5 Ways to Get the Best Out of Your Food Diary

So, you've been wanting to lose weight and you decided to start a food diary to track your eating habits. And it all started pretty well. You wrote down every single bite of food you took. You carried your diary around with you so you wouldn't forget to track anything. You even bought a special diary and pen to make tracking feel fun.

And this all lasted for maybe 3 days, until that one meal when you forgot to carry your diary and you couldn't remember later how much you really ate.

Sound familiar?

5 Ways to get the most out of your food diary

I wished that food diaries were some magical thing where you just lose weight by writing things down. But I was so, so wrong.

Some people seem to really love food diaries, but I couldn't get myself to enjoy it as much. And I didn't feel like it was helping me lose weight. Instead, it just made me feel bad for eating the stuff I knew I probably shouldn't have been eating.

What's the big picture?

I like to think of food diaries as like a money tracker. If you track your money without having a budget, then there's not point, right? You're just tracking something without any intention of using the information for a bigger goal.

And that's how you want to think of your food diary, too. It's not something you use just to track your food. What you do with the information you gather is where the magic happens.

So here are 5 correlations you want to look at to make your Food Diary work to your advantage: you need to track these in addition to your food to make it work:

Food and Discomforts

How is your digestive system responding to the food you eat? Do you get gassy, bloated, have constipation, or any aches and pains?

I used to think that stomach aches after having ice cream were normal, but then I found out that I'm sensitive to dairy. Your body is not supposed to feel any discomforts, so you want to record when you feel anything "off".

Then, take a look at the food you had before you had your discomfort and see if there is a pattern. Do you always get gassy after having dairy? Tired with brain fog after having bread?

Food and Energy Levels

Start recording how much energy you have every hour, and rate it on a scale of 1-10.

Do you see a pattern where you're energy levels are like a roller coaster? Waking up exhausted, alert around noon, falling asleep in the afternoon, and then up with energy at night?

If so, take a look at how many stimulants and sugars you have in your diet. These foods shock your system to the point where you have an energy crash later on in the day (and you wind up craving more).

Food and Habits

What were you doing in the situation when you were eating? Record your activity. Were you sitting on the couch watching Netflix when you had too many helpings of chips? Were you studying for an exam when you crammed one-too-many cookies into your mouth?

Start identifying what activities you do in your daily life that could be triggering poor eating habits (and start thinking of what you can do, instead).

Food and Environment

Where were you when you ate the food? Did you have a couple donuts in the office kitchen, brought by your coworker and left out on the table? Did you eat a bit too much when you happened to be at a buffet?

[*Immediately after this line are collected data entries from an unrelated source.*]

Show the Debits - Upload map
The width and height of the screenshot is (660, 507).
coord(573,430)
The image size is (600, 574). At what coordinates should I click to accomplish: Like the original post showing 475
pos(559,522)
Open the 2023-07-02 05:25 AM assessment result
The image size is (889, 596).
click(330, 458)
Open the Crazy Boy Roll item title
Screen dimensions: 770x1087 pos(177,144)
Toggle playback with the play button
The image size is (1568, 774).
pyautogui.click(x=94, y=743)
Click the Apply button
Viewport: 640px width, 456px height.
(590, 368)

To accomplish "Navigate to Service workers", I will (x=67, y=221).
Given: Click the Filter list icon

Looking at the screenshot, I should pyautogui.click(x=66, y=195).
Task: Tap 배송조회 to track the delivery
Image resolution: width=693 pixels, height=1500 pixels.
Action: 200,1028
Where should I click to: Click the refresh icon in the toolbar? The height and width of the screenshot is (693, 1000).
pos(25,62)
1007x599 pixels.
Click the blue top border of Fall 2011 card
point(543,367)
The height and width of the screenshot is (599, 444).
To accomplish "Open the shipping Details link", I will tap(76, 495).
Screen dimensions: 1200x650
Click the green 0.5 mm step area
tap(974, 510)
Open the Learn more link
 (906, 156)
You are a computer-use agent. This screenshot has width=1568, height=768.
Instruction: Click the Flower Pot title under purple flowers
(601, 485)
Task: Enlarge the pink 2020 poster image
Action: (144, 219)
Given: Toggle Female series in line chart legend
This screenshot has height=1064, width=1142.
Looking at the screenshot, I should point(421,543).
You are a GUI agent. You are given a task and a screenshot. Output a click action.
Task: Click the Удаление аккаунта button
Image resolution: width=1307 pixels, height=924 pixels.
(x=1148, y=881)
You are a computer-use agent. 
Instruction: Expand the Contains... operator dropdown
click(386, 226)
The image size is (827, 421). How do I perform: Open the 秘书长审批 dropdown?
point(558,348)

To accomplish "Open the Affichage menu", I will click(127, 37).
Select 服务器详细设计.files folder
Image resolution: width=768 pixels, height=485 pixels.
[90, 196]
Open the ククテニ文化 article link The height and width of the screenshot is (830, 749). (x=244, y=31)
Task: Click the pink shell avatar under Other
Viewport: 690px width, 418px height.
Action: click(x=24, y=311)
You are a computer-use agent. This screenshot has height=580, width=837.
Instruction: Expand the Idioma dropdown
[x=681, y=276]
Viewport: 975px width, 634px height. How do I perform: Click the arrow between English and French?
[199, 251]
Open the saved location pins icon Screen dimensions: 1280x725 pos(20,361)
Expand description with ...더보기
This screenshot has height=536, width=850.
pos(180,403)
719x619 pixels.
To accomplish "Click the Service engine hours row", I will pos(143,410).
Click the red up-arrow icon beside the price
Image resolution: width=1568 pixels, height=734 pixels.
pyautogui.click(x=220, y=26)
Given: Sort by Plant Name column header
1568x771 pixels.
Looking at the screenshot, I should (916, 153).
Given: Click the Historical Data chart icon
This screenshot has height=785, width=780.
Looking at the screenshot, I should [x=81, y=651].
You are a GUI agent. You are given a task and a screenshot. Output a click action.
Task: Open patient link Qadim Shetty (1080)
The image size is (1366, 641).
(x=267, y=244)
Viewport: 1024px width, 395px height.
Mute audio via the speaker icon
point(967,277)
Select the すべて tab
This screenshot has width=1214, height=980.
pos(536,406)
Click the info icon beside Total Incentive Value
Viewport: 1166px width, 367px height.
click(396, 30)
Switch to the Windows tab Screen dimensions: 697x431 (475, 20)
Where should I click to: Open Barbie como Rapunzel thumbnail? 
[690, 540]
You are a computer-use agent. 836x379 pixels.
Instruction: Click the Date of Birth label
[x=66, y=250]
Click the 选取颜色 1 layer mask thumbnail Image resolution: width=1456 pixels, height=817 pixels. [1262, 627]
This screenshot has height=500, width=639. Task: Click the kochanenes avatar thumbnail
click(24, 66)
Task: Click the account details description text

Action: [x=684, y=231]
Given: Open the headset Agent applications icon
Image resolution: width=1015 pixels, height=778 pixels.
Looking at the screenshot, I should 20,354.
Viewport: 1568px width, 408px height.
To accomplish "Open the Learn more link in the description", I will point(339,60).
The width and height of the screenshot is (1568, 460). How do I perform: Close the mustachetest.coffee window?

Start recording the location where you have been eating foods and see if your environment has been triggering you to eat more.

Food and Celebration

Do you see any patterns in your eating habits at celebrations? Do you go crazy on the cheesecake when you dine out, or always have 10 glasses of wine at a party?

Start understanding what your habits are when you're in social situations. What do you look forward to when you celebrate when it comes to food? What do you justify having even though you feel like you probably shouldn't eat it?

Using these 5 Correlations for your Food Diary:

If you only track your food throughout the day and nothing else, then you might not be helping yourself very much in the long run. Because it's not about just the tracking - it's about the data analysis, and the correlations.

You're smart. You know how calories work, you know about portioning, and you know that vegetables and water are good for you.

So there's no need to analyze the nutrient density of the food that you're eating as much as what's happening in your lifestyle, and if the foods you eat make you feel any discomforts.